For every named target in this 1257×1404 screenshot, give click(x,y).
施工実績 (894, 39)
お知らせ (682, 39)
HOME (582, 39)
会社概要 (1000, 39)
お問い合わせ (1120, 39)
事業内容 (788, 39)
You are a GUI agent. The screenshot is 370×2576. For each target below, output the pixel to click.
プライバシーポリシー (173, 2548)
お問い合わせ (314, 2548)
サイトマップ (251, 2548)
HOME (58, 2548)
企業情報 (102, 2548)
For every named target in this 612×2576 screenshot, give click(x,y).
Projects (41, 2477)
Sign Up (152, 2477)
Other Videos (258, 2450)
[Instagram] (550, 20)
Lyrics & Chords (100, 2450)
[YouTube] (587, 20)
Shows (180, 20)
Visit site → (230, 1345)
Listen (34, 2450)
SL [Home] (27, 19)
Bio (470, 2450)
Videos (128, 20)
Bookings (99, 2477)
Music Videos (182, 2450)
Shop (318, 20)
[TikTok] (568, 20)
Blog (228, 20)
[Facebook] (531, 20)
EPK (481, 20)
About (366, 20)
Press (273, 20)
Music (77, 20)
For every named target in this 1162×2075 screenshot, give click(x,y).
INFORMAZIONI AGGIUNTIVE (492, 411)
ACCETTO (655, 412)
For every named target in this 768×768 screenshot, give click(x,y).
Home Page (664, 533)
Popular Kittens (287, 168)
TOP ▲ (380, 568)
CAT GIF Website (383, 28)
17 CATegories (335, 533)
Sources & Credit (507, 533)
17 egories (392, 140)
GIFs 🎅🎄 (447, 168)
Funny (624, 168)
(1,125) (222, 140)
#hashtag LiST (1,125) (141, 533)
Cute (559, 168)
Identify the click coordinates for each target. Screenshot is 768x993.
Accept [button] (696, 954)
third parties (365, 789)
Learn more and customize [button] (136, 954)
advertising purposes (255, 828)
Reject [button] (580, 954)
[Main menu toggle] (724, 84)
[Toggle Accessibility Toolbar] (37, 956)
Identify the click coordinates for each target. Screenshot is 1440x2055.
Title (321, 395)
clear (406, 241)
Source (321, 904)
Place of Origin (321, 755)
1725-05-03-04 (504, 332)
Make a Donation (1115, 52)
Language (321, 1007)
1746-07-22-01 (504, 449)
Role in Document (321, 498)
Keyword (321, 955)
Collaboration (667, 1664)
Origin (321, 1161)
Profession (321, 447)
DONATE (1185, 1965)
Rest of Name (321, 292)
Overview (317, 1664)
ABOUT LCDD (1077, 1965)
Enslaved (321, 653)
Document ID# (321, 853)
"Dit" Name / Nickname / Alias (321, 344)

○ ○ ○ ○

• EXERCISE BRIEF: Starting at the line containing "Popular Kittens (287, 168)" and ending at the last line of the listing above, write every line out again, requests included. Add -19 to each coordinate in the answers, and leave the numbers in the requests unchanged.

• SOLUTION TO THE EXERCISE:
Popular Kittens (268, 149)
TOP ▲ (361, 549)
CAT GIF Website (364, 9)
17 CATegories (316, 514)
Sources & Credit (488, 514)
17 egories (373, 121)
GIFs 🎅🎄 (428, 149)
Funny (605, 149)
(1,125) (203, 121)
#hashtag LiST (1,125) (122, 514)
Cute (540, 149)
Identify the click coordinates for each target. Screenshot is 768x993.
Accept [button] (677, 935)
third parties (346, 770)
Learn more and customize [button] (117, 935)
advertising purposes (236, 809)
Reject [button] (561, 935)
[Main menu toggle] (705, 65)
[Toggle Accessibility Toolbar] (18, 937)
Identify the click coordinates for each target. Screenshot is 1440x2055.
Title (302, 376)
clear (387, 222)
Source (302, 885)
Place of Origin (302, 736)
1725-05-03-04 (485, 313)
Make a Donation (1096, 33)
Language (302, 988)
1746-07-22-01 (485, 430)
Role in Document (302, 479)
Keyword (302, 936)
Collaboration (648, 1645)
Origin (302, 1142)
Profession (302, 428)
DONATE (1166, 1946)
Rest of Name (302, 273)
Overview (298, 1645)
ABOUT LCDD (1058, 1946)
Enslaved (302, 634)
Document ID# (302, 834)
"Dit" Name / Nickname / Alias (302, 325)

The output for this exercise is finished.